Dagli atti dei vari passaggi e donazioni, e dai catasti ed inventari storici, sappiamo che durante la fase camaldolese (sec. XV-XVI) la struttura era un eremo provvisto di celle in cui dimoravano i monaci, i cui resti sono tutt'oggi ancora rintracciabili nella fitta vegetazione che avvolge la chiesa. In un documento del sec. XVIII vengono elencati diversi restauri e migliorie da apportare alla chiesa, tra cui un campanile a vela.[3]
La nuova chiesa si presenta oggi a pianta rettangolare, costituita da un'unica navata. L'ingresso è situato lateralmente sotto un portico composto da tre archi a sesto acuto. Sul lato est è situata la torre campanaria.

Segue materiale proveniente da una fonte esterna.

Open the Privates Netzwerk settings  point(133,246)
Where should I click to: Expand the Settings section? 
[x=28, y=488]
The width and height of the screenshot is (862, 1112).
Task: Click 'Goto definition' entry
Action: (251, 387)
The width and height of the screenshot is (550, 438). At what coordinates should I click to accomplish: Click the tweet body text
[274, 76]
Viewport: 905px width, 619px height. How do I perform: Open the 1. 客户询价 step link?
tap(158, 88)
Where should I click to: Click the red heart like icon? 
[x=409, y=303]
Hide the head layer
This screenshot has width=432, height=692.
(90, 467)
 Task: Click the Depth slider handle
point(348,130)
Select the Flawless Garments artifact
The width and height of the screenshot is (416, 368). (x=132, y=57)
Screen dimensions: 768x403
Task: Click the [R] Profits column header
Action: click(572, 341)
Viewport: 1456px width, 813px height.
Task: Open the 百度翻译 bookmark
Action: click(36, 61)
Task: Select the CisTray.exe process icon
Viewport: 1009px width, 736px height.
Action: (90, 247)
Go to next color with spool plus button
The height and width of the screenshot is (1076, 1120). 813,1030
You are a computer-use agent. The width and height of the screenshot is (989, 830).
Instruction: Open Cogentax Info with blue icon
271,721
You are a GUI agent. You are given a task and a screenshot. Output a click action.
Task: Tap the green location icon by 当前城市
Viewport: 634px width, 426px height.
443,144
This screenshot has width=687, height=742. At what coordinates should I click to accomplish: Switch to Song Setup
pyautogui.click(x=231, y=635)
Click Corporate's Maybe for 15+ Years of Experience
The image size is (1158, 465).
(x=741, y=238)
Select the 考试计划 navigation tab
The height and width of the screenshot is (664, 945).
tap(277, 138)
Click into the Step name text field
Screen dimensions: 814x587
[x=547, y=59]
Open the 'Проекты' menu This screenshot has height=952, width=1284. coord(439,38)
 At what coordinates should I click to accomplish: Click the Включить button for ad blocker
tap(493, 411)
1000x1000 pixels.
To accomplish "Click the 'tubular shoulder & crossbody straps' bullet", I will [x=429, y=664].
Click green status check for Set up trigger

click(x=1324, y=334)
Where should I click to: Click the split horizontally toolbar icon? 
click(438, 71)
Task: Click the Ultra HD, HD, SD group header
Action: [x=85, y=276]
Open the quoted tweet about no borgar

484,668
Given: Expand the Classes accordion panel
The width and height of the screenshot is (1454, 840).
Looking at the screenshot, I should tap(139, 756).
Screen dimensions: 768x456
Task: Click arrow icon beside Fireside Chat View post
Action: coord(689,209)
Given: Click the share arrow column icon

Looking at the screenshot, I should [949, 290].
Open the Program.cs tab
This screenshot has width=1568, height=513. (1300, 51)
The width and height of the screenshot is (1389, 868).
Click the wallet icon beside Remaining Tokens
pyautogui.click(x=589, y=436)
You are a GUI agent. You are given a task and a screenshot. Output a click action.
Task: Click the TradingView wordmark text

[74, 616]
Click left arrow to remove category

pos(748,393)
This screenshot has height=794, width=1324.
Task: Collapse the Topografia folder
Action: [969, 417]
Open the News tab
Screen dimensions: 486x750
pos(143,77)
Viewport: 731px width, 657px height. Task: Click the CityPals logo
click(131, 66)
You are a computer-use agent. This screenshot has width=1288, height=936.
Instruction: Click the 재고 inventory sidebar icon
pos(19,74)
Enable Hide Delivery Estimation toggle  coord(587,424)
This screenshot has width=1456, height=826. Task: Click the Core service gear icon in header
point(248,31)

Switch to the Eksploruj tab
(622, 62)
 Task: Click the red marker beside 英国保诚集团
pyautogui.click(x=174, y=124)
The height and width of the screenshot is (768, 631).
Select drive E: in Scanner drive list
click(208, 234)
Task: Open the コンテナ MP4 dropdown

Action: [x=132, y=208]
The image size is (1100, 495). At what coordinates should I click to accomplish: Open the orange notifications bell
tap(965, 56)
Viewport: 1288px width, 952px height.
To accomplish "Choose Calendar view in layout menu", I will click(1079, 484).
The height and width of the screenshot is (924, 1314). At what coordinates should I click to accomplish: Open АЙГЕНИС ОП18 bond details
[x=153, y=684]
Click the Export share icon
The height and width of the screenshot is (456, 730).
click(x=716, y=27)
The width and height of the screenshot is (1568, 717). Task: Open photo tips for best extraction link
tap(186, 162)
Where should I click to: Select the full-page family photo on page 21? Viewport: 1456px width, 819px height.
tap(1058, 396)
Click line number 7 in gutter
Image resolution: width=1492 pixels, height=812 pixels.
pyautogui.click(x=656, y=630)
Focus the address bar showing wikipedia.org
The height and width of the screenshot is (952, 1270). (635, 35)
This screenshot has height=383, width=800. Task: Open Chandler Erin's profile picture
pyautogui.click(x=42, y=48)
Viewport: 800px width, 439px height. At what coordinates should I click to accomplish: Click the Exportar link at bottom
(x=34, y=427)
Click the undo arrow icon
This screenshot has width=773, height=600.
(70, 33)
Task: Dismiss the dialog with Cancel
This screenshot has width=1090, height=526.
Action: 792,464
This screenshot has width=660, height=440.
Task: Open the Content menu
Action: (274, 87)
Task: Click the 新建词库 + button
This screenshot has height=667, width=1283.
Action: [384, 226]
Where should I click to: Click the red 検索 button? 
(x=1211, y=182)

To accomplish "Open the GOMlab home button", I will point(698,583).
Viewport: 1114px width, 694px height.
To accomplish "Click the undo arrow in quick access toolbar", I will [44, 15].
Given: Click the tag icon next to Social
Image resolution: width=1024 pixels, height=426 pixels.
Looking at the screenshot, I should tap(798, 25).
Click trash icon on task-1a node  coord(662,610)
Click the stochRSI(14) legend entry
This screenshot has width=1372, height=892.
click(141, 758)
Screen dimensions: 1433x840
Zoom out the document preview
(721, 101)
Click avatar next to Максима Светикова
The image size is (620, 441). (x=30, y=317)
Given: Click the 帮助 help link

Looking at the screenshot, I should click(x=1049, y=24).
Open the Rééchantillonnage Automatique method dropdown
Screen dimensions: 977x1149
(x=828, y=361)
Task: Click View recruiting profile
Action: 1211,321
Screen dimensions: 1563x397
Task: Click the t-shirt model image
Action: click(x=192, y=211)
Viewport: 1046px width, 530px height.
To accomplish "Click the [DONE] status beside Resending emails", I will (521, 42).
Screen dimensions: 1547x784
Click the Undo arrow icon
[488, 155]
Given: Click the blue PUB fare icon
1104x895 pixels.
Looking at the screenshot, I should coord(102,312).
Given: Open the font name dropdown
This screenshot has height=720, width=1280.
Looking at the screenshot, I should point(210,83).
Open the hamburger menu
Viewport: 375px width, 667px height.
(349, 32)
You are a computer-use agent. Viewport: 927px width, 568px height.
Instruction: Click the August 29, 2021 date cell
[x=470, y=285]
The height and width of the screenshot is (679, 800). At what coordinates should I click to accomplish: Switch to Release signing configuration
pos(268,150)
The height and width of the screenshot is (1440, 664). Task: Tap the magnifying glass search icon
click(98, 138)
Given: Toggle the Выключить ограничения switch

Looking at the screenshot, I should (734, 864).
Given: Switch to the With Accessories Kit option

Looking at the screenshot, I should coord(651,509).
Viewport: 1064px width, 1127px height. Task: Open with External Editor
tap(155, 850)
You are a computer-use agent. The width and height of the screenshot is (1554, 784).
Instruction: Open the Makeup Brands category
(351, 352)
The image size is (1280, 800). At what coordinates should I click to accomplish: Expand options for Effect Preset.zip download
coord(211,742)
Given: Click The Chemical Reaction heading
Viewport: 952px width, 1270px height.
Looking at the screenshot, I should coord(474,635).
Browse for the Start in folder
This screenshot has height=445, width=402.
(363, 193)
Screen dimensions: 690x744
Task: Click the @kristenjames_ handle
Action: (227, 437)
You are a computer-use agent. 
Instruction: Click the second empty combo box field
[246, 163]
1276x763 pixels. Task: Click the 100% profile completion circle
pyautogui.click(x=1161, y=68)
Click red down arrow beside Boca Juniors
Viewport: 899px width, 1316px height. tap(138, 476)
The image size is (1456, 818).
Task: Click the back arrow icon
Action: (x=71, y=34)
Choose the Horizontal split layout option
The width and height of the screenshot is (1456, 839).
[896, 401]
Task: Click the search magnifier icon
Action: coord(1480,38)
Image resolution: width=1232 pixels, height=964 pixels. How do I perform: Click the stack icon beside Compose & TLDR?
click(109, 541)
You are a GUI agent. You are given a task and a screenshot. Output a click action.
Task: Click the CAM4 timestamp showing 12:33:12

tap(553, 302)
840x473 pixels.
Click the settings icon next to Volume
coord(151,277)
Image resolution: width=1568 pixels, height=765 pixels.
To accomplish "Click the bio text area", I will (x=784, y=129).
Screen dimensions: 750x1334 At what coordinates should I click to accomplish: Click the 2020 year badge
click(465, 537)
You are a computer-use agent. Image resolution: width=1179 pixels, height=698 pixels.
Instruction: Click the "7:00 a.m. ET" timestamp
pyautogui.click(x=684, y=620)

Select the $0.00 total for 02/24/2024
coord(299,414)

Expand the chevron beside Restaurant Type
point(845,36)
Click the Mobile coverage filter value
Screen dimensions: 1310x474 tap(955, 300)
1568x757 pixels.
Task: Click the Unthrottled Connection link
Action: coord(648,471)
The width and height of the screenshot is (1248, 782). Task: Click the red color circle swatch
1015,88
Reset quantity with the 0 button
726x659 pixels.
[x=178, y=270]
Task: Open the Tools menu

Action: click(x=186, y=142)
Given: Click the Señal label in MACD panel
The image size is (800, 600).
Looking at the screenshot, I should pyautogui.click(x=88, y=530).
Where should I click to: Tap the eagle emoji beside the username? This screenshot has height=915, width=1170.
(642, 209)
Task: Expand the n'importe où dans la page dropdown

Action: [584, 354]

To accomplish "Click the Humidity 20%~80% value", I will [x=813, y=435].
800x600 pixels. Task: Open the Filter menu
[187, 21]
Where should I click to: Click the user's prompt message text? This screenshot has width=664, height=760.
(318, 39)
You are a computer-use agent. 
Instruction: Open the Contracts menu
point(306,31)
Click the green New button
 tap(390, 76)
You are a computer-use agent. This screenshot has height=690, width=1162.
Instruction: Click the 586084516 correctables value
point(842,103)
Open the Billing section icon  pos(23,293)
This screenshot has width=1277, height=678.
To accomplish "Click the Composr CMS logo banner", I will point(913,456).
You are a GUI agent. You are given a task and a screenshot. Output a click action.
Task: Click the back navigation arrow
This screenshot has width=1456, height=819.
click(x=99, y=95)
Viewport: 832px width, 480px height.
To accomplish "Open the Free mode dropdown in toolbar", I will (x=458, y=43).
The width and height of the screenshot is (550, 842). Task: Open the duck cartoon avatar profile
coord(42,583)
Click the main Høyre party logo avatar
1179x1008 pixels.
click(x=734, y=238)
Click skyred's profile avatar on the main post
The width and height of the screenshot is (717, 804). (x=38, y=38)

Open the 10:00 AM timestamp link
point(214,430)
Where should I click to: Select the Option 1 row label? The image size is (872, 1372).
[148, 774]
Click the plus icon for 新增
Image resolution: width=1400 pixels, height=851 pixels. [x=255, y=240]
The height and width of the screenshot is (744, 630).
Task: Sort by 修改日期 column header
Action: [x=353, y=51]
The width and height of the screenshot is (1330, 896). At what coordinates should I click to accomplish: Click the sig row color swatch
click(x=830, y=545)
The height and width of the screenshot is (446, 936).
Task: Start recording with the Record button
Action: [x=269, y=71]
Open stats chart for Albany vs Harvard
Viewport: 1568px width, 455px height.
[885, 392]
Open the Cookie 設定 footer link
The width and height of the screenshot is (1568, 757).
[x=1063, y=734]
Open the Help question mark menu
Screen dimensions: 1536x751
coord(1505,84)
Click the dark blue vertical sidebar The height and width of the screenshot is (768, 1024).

L'intera struttura è posta all'interno di un muraglione di pietre a secco che rappresenta forse la testimonianza più antica che rimane del precedente monastero.
Geografia fisica
modificaL'eremo sorge a 1.128 m.s.l.m. sulla sponda sinistra dell'alta valle del fiume Tenna, in cima ad un poggio ai piedi del monte Priora, dal quale si affaccia sulle aspre pareti delle gole dell'Infernaccio. Il blocco di terra su cui sorge l'eremo è dipartito dal monte Pizzo (propaggine orientale della Priora) da un corso d'acqua chiamato semplicemente Rio, il quale nei pressi dell'eremo forma delle cascate spesso raggiunte dai pellegrini che salgono all'eremo come proseguimento dell'escursione.
A parte il piccolo prato prospiciente la chiesa, tutta la zona è immersa in una folta e alta faggeta che ricopre l'area delle gole dal fondo valle fino ai prati di quota.
Origine del nome
modificaL'areale dell'Infernaccio veniva anticamente identificato con i toponimi Volubrio, Volubro, Golubro, come risulta da documenti del XI-XII sec.[4] L'etimologia non è di semplice identificazione, ed esistono vari ipotesi al riguardo:
- Secondo Cesare Lippi Boncambi, le conche lacustri ad emissario superficiale, utilizzate per l'abbeveramento del bestiame, sarebbero chiamate in Lazio "volubri"[5], dal verbo latino "volvere" che significa rivoltare quindi mescolare, riferito al gettito delle acque[4]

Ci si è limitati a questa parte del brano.